While the main result of the paper is a compression algorithm, the point of the paper is broader than that. When reasoning about kinetic data (the data generated by a set of moving points), the current accepted model is the kinetic data structures model that assumes that points are given flight plans in the form of algebraic expressions. This works well when reasoning theoretically (assume the points follow predetermined algebraic curves...), when modeling physical properties, or possibly when dealing with actual planes that really do need to give us their flight plans in advance. But what about if we want to do statistical analyses on collected data to determine what motion trends the objects follow? The cell phone users, migratory birds, enemy tanks, whatever you like to think about, aren't going to tell us how and when and where they're going to move. Many of these observations are collected using a sensor network, so it makes sense to design algorithms that work over these networks using the possible minimal amount of information available - the number of objects each sensor sees at each time instant. The framework we introduce assumes nothing about the motion of the objects or our advance knowledge of their plans. Instead, we analyze our results with respect to the entropy of this information.

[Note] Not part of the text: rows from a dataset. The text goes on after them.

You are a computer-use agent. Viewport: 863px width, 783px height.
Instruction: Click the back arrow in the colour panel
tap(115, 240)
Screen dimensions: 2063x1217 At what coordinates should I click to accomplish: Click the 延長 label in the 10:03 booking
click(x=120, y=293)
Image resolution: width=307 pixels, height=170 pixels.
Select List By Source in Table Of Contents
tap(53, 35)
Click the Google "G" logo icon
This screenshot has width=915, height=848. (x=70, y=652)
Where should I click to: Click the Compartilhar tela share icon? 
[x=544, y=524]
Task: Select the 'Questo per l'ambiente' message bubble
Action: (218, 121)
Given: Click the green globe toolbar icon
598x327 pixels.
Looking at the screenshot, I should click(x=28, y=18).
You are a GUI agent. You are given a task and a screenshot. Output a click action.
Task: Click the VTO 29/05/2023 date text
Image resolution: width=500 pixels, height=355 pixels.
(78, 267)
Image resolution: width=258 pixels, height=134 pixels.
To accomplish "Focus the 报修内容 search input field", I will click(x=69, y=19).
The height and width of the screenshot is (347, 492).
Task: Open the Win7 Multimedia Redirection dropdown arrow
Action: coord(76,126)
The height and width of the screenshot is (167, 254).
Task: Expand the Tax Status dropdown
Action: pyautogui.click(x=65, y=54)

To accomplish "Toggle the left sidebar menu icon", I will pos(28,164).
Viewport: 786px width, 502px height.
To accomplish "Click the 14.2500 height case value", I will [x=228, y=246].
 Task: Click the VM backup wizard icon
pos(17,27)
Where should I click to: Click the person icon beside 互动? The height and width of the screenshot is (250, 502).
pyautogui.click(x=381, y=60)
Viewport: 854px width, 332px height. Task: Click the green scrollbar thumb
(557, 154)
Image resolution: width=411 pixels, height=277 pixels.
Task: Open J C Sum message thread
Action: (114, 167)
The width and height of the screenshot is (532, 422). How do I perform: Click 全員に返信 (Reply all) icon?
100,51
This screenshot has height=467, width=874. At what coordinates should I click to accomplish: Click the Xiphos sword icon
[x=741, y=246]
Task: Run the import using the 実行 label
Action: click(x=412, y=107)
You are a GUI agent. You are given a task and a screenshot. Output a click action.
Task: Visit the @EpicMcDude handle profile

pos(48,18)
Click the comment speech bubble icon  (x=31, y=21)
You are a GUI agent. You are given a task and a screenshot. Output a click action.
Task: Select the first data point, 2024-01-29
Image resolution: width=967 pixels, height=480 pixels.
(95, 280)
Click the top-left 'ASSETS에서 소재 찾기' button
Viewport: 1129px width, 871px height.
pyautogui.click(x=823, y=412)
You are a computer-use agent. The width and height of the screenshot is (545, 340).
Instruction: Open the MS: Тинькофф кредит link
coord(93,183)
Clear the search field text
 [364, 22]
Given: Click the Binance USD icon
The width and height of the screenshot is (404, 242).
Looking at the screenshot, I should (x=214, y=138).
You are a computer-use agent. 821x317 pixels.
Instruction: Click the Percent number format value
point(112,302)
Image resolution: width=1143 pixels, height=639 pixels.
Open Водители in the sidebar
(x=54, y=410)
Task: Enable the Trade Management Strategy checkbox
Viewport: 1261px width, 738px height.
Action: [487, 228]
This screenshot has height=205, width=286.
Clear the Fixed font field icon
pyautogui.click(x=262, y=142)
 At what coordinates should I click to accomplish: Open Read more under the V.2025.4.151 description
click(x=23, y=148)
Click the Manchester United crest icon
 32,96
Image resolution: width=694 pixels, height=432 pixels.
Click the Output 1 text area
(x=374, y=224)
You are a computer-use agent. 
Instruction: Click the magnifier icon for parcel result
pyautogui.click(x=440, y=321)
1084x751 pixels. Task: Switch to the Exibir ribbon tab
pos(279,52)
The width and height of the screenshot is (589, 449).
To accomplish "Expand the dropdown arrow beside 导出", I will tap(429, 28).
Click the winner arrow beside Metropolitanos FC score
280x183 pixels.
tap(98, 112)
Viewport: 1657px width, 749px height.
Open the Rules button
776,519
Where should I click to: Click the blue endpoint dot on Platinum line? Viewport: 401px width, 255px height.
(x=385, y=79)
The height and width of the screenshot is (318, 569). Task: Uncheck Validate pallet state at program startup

The ultimate goal, then, is that algorithms designed over this framework would perform better on "neat" motion, say all the birds following a straight line from Canada to Mexico, while algorithms on "messy" data would take longer. This paper takes the first step in that direction, giving a compression algorithm that compresses the sensor observations to within a constant factor of the optimal joint entropy bound.
For those interested in more precision, the abstract is included below:
We introduce a framework for storing and processing kinetic data observed by sensor networks. These sensor networks generate vast quantities of data, which motivates a significant need for data compression. We are given a set of sensors, each of which continuously monitors some region of space. We are interested in the kinetic data generated by a finite set of objects moving through space, as observed by these sensors. Our model relies purely on sensor observations; it allows points to move freely and requires no advance notification of motion plans. Sensor outputs are represented as random processes, where nearby sensors may be statistically dependent. We model the local nature of sensor networks by assuming that two sensor outputs are statistically dependent only if the two sensors are among the k nearest neighbors of each other. We present an algorithm for the lossless compression of the data produced by the network. We show that, under the statistical dependence and locality assumptions of our framework, asymptotically this compression algorithm encodes the data to within a constant factor of the information-theoretic lower bound optimum dictated by the joint entropy of the system.
Also, a reminder - the SODA abstract deadline is today at 4:59pm EDT.